Tori’s favorite player is quarterback Josh Haldi. But Chris prefers someone on the other side of the ball: safety Lionel Hickenbottom. Matt insists he has no problem with Chris picking a defensive player as his favorite.
“I guess he’s destined to be a defensive player,” Matt said.
Reward of coaching
After the first fall practice this season, Canada had a revelation on his ride home.
He said to himself, ‘This is why I coach.’
Dealing with the death of offensive lineman Shea Fitzgerald, who died in the Chicago porch collapse on July 1, was the toughest thing he’s ever had to do.
“There was excitement for the year; then that just brought it back to everything that is important,” Canada said. “Then, when camp started and we all got together and to see that we were back together again, it made it worthwhile again. I love my job, I love what I do, I love being around the guys, I love sitting in the staff room trying to decide what we’re going to do, all those things. It’s why you do it.”
Directing the QBs
At New Palestine (Ind.) High School, Canada, like many young kids, had big dreams of a career as an NFL quarterback.
“I enjoyed the game and loved playing it,” Canada said. “I had a real good junior year.
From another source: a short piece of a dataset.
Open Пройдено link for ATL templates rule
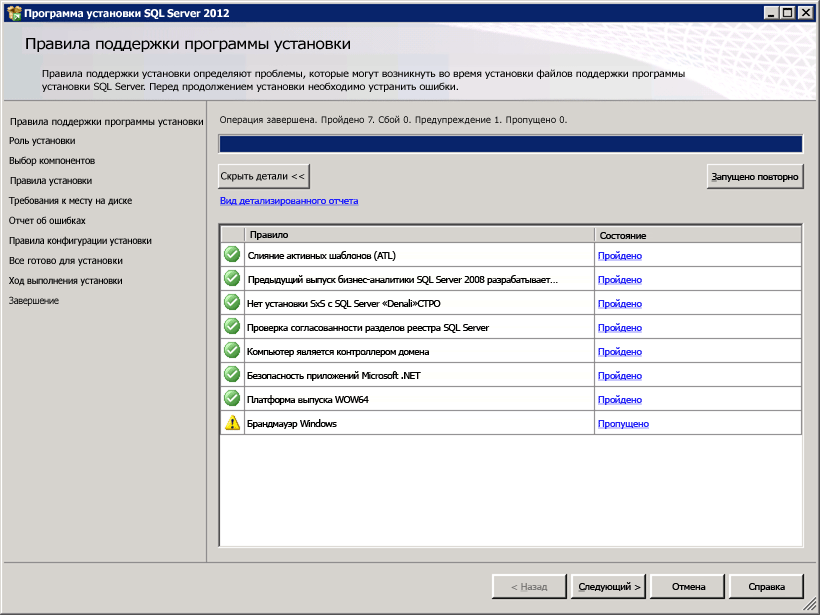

Then I had a knee injury senior year.”
That injury, Canada said, is the reason he didn’t pursue a playing career in college. A wise decision he now says, looking back.
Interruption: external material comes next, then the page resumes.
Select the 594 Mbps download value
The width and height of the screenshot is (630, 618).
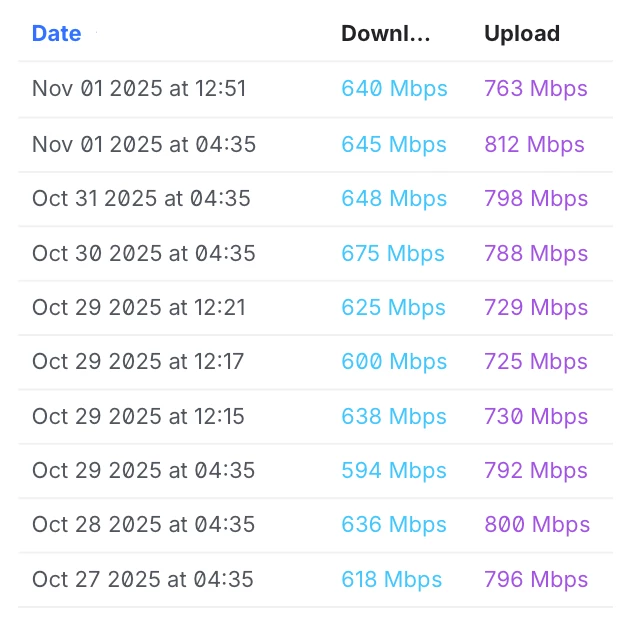point(394,470)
“Knowing what I know now, I wouldn’t recruit myself,” he said. “If I would’ve went on, I wouldn’t have been a starter, most likely.”
Choosing Indiana University, Canada knew the IU coaching staff briefly from high school where they showed mild interest in him as a player before his injury.
He then began life as a student coach and eventually a graduate assistant working 60 hours a week under head coach Bill Mallory – an NIU head coach from 1980 to 1983.
“Once I became a student coach, everything that Coach Mallory did, I was a part of,” Canada said. “That experience, you can’t put a price tag on that.”
Coming out of IU, Canada’s eventual goal was to become a quarterbacks coach at a Division I-A school. At NIU in 2001, he would get his chance.
In 2001 he coached Chris Finlen in his senior year. Finlen threw for 2,036 yards that year in becoming NIU’s career leader in passes (910).
Last year, he helped Josh Haldi set an NIU sophomore record in passing with 2,027 yards on the season.
Moving up the ladder
Dan Roushar had been the offensive coordinator at NIU since 1998.
Roushar took the running backs coaching position at the University of Illinois at the end of the 2002 season
Going into his sixth year at NIU, Canada was hopeful he would get the open position.
“We always try to promote from within because we don’t want to change our whole system,” Novak said. “Matt is a bright young guy, he’s a sharp coach, he’s hard-working and it was just a natural that when Danny Roushar left for him to get promoted.”
Novak said he’d rather have one guy learn the whole system than 55 learn it.
Novak sees big things for Canada and his future.
“He’s going to go far in this profession,” Novak said. “I just hope I can hang onto him for a little while. He’s going to be a head coach somewhere in the not-to-distant future.”
If Canada’s past is any indication of how his future will unfold, good things await. The path he takes, however, may not be what he expects.